Thursday, September 23rd, 2010

The PCs find a map marked with a symbol that looks like an ornate X. Arcana checks reveal that it is the Vrksah, the tiefling symbol of the Crossed Tree. Nature checks reveal that wherever two living treetrunks cross is a weak place; here a gate may naturally form, connecting to a similar crossed-tree configuration somewhere else in the world. Thus, a farmer may go for a walk in his own orchard, and, before he realizes that he has left his property, find himself on an entirely different continent. No one knows the locations of more than a handful of crossed tree gates, except perhaps the druids.

Crossed trees can be used as a way for the party to collect fast-travel shortcuts to important parts of the world. They can be an alternative or supplement to 4e teleportation circles, perhaps one more suitable for primal parties. Less prosaically, they may also lead the party to haunted fey groves, shadow forests where trees with human faces scream and mock, or trapped apple orchards where adventurers enter but never return: or if they do, they come back sown with evil seeds.

how to be classy

Thursday, September 2nd, 2010

Be a wine snob!

Wine snobbery, along with an upper-class accent and a superciliously raised eyebrow, is one of the great, easy markers of the upper class. If the PCs hobnob with nobles, then they must drink wine. Invent a superior wine for the extra-elite to drink: it won’t take long before the PCs will know when they’re getting the best.

When giving PCs wine, let them make a History check. If they succeed, they know the wine’s quality, and the player may talk about its “oakiness”, “untertones of astral currant” and “tanens” for one full minute before anyone is allowed to hit them.

Wine snobbery, and overpriced vintages, have been around forever. A good Tokay was quite expensive in the medieval period, and Louis XV called it the “Wine of Kings, King of Wines”. Falernian is mentioned in a lot of Roman authors. On a wall in a Pompeii bar it says: “For one coin you can drink wine. For two you can drink the best. For four you can drink Falernian.”

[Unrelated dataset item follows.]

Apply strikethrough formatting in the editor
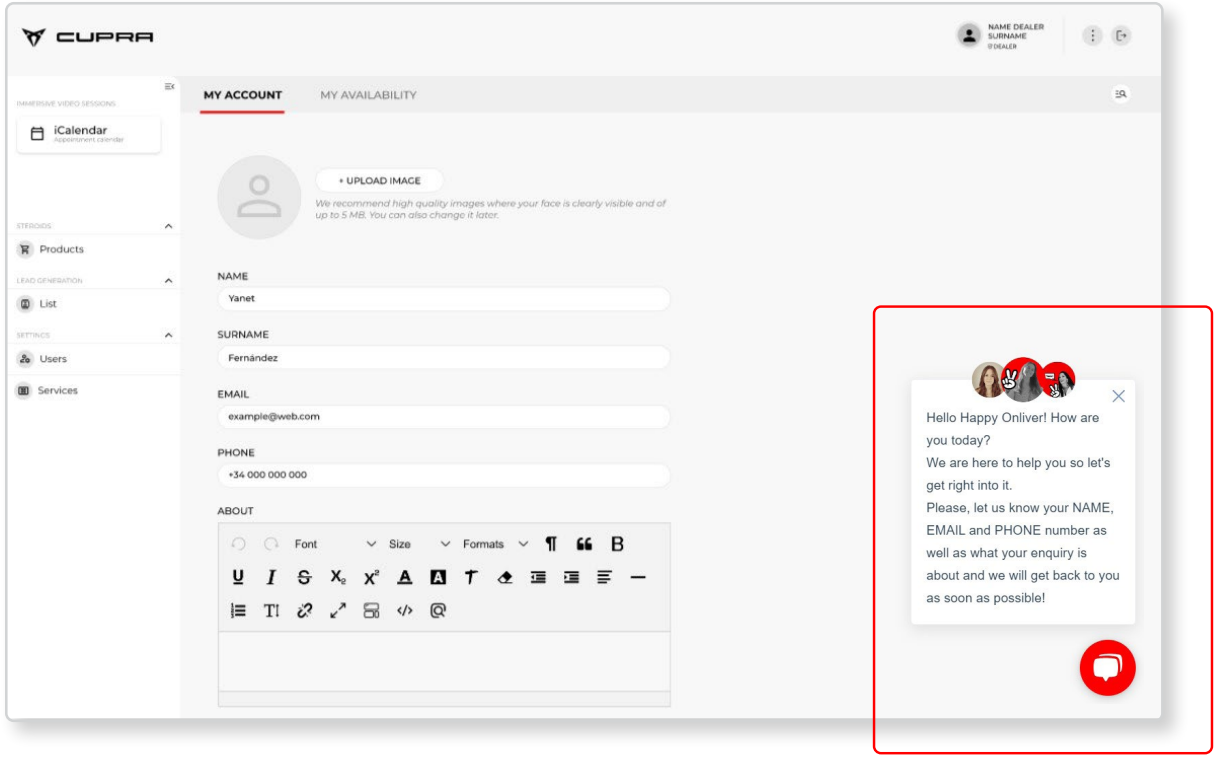This screenshot has height=761, width=1215. [304, 577]
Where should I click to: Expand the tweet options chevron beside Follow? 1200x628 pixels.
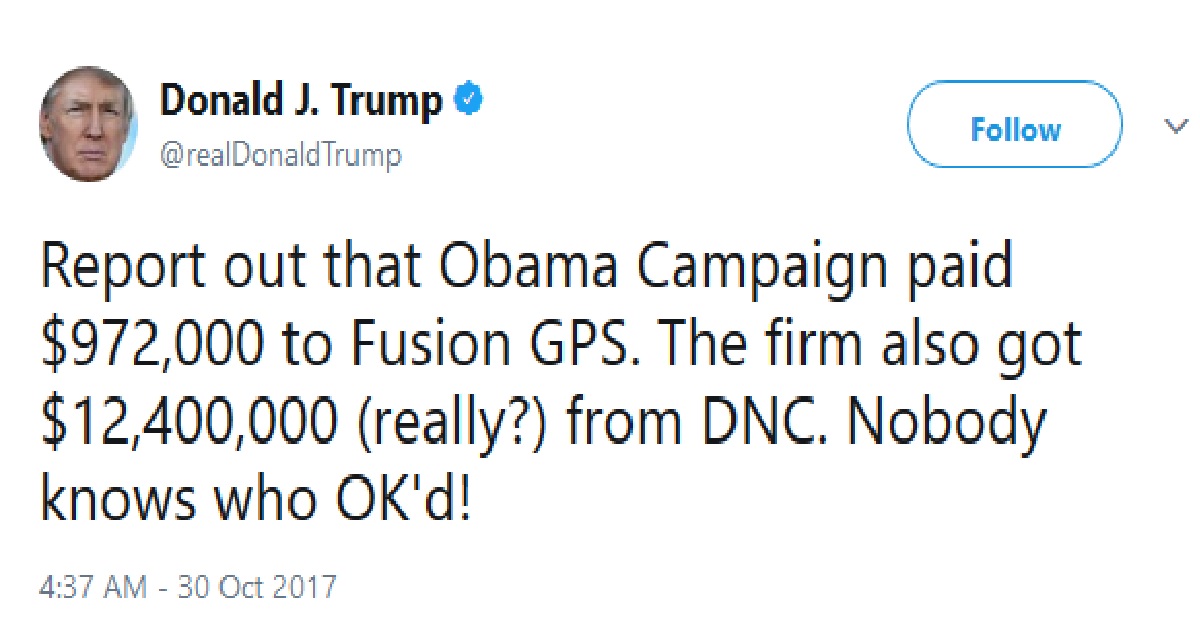pyautogui.click(x=1173, y=127)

In my campaign, I’ve invented a few beverages. The Talasay is the most sought-after: a bottle of the Talasay ’82 in a treasure horde might be worth more than the rest of the treasure. Its quality is only exceeded by the emerald wine of the fey lords, after drinking which, it is said, all other wines taste like ash. On the other side of the spectrum, there’s Dogsbreath, good enough only for dwarves to drink.